Nous avons donc d’un côté un marché et des utilisateurs qui pousseraient naturellement vers Yammer et des organisations, des responsables qui continuent à ne jurer que par SharePoint. Le statuquo devrait donc encore primer quelque temps, laissant le choix du roi à Microsoft qui pour le moment va se servir de l’expérience acquise par Yammer et ses technologies pour les intégrer à ses produits historiques.

Quoi de neuf docteur ?

Mais finalement, de quel bois est-il fait ce SharePoint 2013 ?

Comme à l’accoutumé, SharePoint reste disponible en 2 versions, toutes partageant le même cœur de produit :

  • SharePoint Foundation 2013 : version gratuite, tout du moins si vous avez un Windows Server de disponible
  • SharePoint Server 2013 : version payante, que l’on risque de retrouver disponible sous forme de CAL (à l’identique de la version 2010)

Et concernant les nouvelles capacités et fonctionnalités de SharePoint 2013 ?

  • Peu de nouveautés côté architecture. On reprend les mêmes bases et on recommence
    • Côté fonctions avancées on notera pas mal d’efforts coté BI, ECM, eDiscovery, Identity Management
    • Toujours un peu plus de WCM. Des URL plus lisibles, navigation par tag ou la possibilité d’intégrer de la vidéo plus facilement, plus de fonctions de SEO
    • La recherche évolue. FAST est totalement intégré dans SharePoint Server, remisant l’ancien moteur de recherche SharePoint au placard
    • Web Analytics devient une partie intégrante des fonctionnalités de recherche
  • Côté personnalisation on s’essaye à rendre le travail un peu plus simple pour les web designer (pour ceux qui connaissent, il y avait de quoi s’arracher les cheveux)
    • Mise à jour de l’interface utilisateur pour l’adoption de l’UI Metro que l’on dit plus facile à utiliser (je demande encore à voir)
    • Meilleur respect des standards Web
  • Une nouvelle version de l’interface pour plateformes mobiles tirant allégrement parti d’HTML5
    • Possibilité de faire du push de notifications
  • Un nouveau modèle de déploiement des fonctionnalités : les Apps
    • Accès à un store local ainsi qu’à l’Office Apps Store de Microsoft
    • Bien évidemment, pas mal de nouveautés intégrées au tout nouveau Visual Studio 2012
  • Une mise à jour des fonctions sociales
    • Un vrai mur d’activités (rapport à la version 2010 qui faisait pleurer)
    • Apparition des Communautés, un nouveau type de modèle de site centré sur les interactions de personnes (fournissant entre autre, un système de Gamification)
    • Skydrive Pro, qui remplacera du même coup SharePoint Workspace ainsi que le « My Site »
    • Évolution du micro blog, apparition d’une fonction de partage en 1 clic, etc.

Bref, rien de très révolutionnaire.

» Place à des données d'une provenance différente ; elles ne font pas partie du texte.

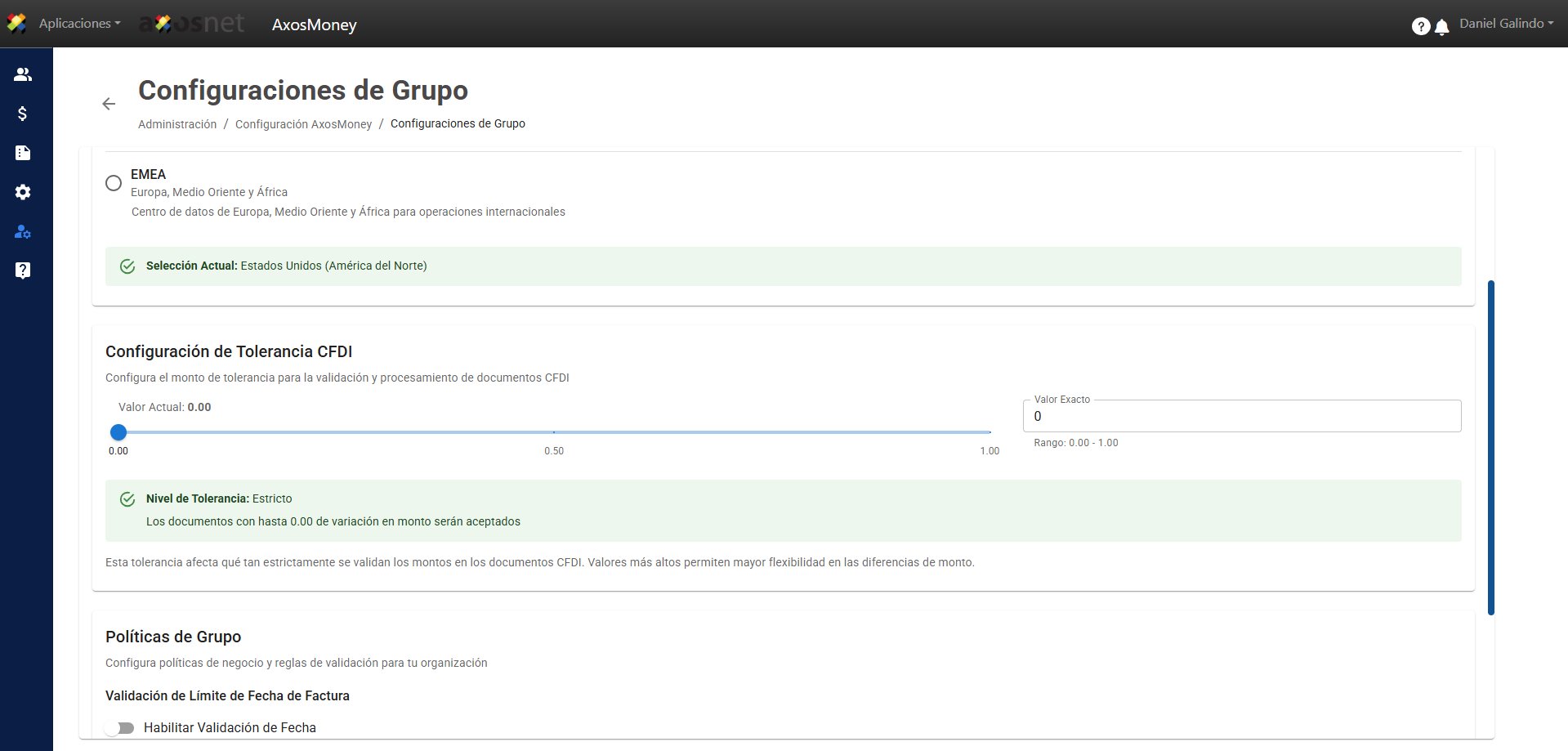The height and width of the screenshot is (751, 1568).
Task: Open the help sidebar icon
Action: [23, 270]
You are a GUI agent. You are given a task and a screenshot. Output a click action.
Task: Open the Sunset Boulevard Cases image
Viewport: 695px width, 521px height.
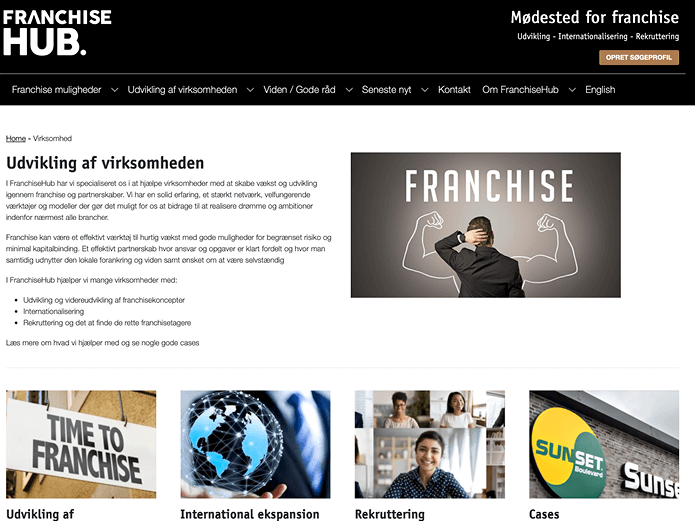point(604,444)
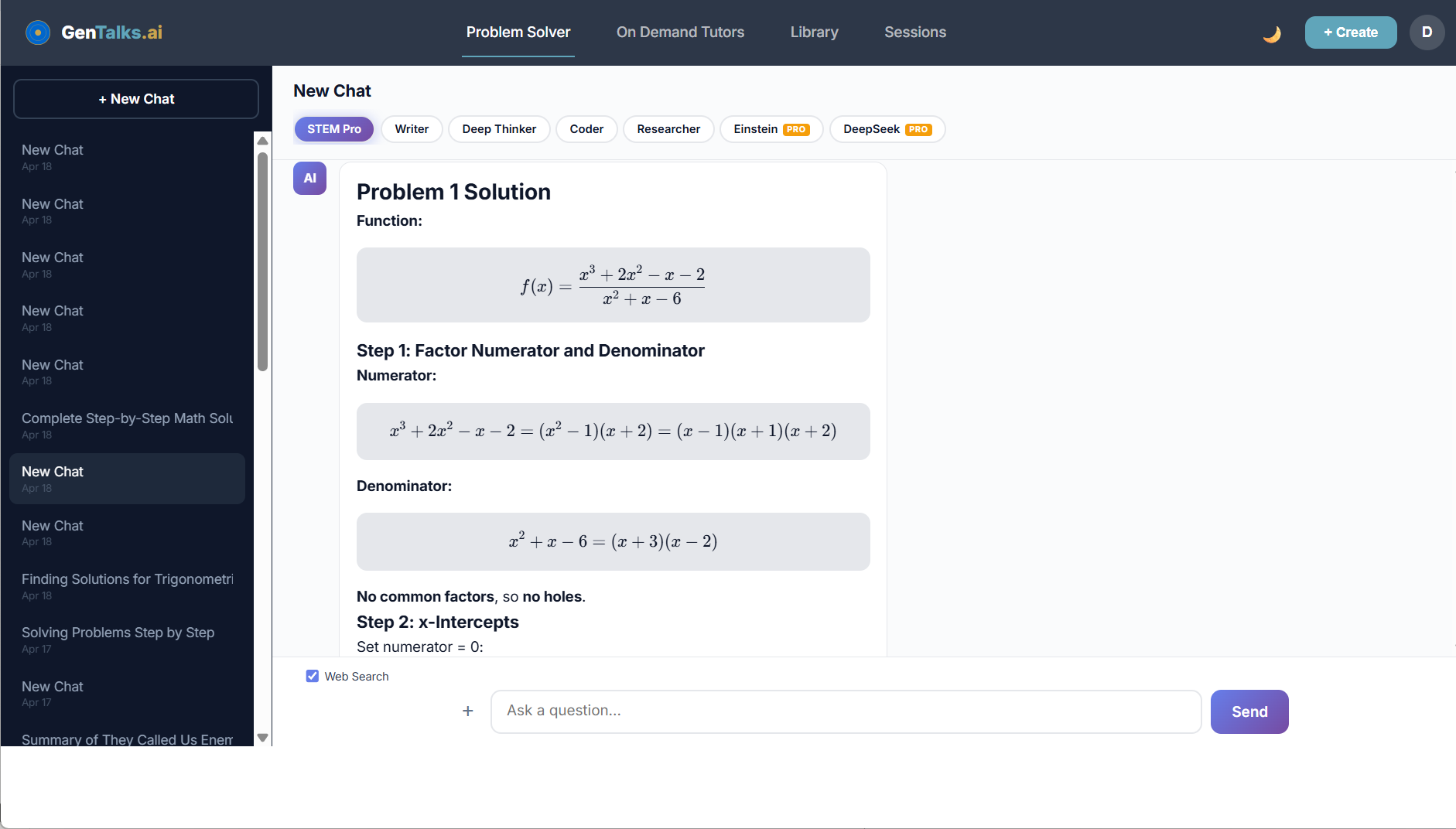Click sidebar scrollbar up arrow
1456x829 pixels.
pyautogui.click(x=262, y=141)
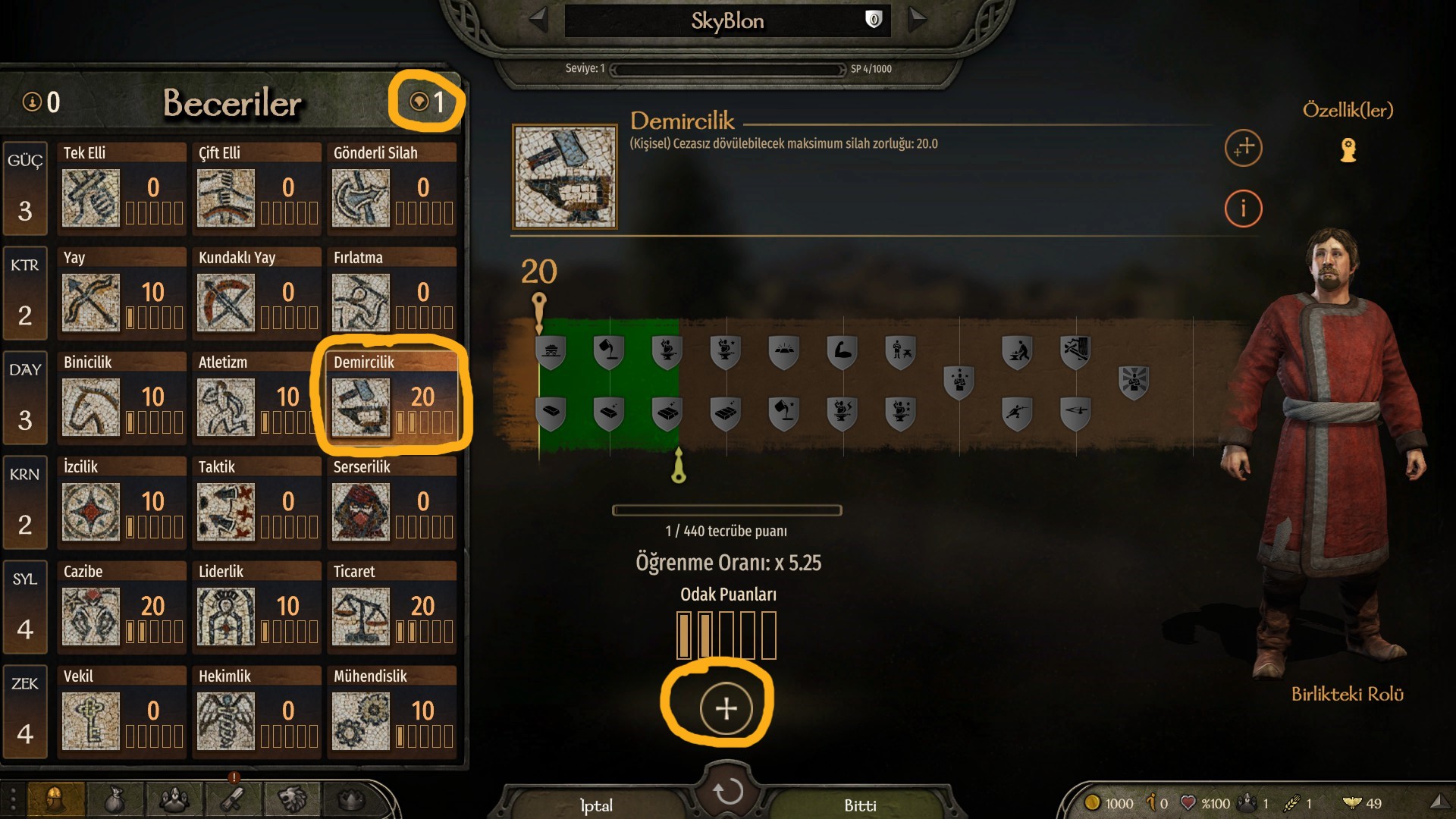Click the İptal button
This screenshot has width=1456, height=819.
coord(596,805)
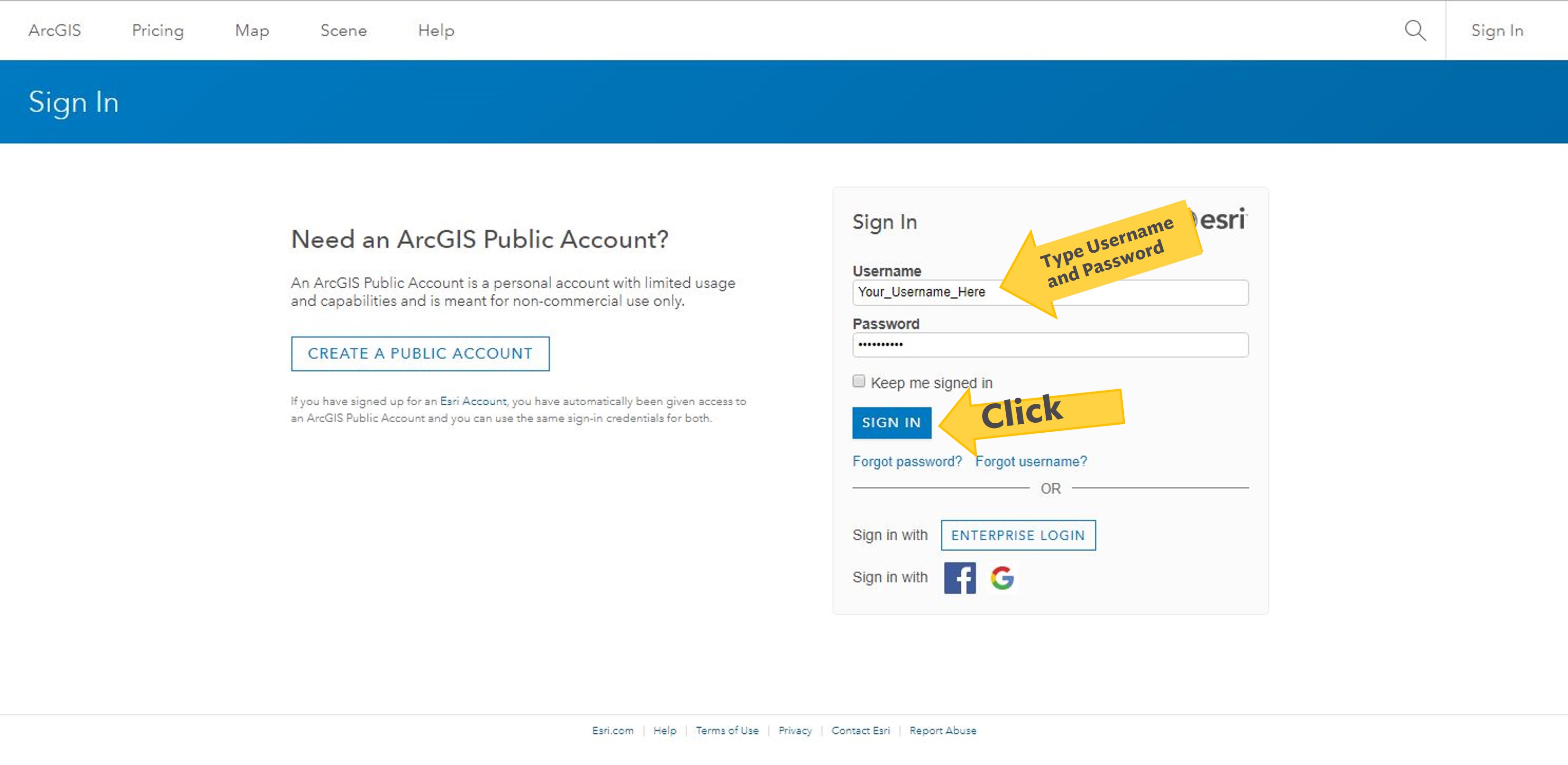The image size is (1568, 765).
Task: Click the ENTERPRISE LOGIN button
Action: pos(1018,535)
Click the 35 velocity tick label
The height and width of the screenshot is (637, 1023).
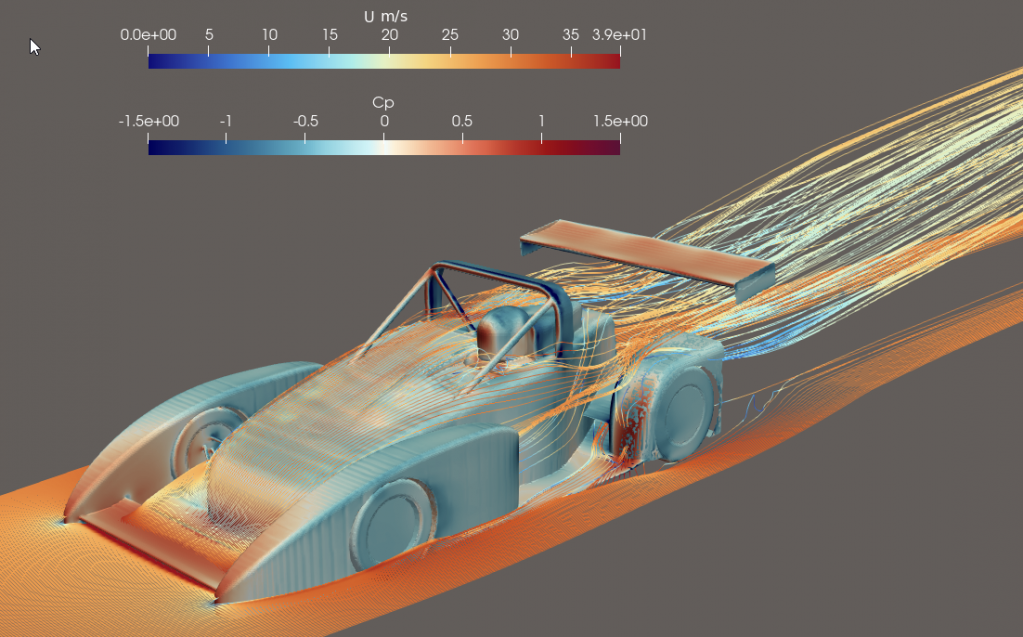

On ne peut néanmoins que saluer les efforts consentis pour rendre le produit moins complexe et plus accessible.

SharePoint = Social ?

Quid du nerf de la guerre : le Social ? Nous avons vu plus haut que le rachat de Yammer pouvait facilement s’interpréter comme un aveu d’échec rapport à la nature même de SharePoint qui n’a tout simplement pas la carrure d’un vrai réseau social d’entreprise.

Je trouve que Microsoft fait preuve de lucidité. Nous avons d’un côté un produit 1.0 massivement implanté en entreprise et dont le taux d’adoption est, il faut le rappeler, en croissance. De l’autre côté, un marché qui évolue vite, très vite et des acteurs émergents qui se taillent la part du lion.

En rachetant Yammer, de même que Skype, Microsoft fait plusieurs opérations très profitables :

  • Suppression de concurrents potentiels et rentables, donc bien accueilli du côté des places de marché
  • Renforcement de son positionnement et de l’image de marque auprès de ses clients/prospects et autres cabinets d’experts, partenaires, etc.
  • Absorption de technologies innovantes au seing de ses produits historiques (ou comme vu plus haut, surement en complément)
  • Intégration d’hommes et de cultures radicalement opposées à l’esprit d’une grande corporation

En cela, le nouveau SharePoint n’est finalement pas une surprise. Comme décrit plus haut, on rationalise l’existant, on fait évoluer ce qui doit l’être et on étend le spectre fonctionnel du produit.

Bien évidemment on aurait pu souhaiter une vision beaucoup plus radicale, mais il est impossible de faire table rase du passé si facilement. En cela, les décisions prises sont donc logiques. La continuité également.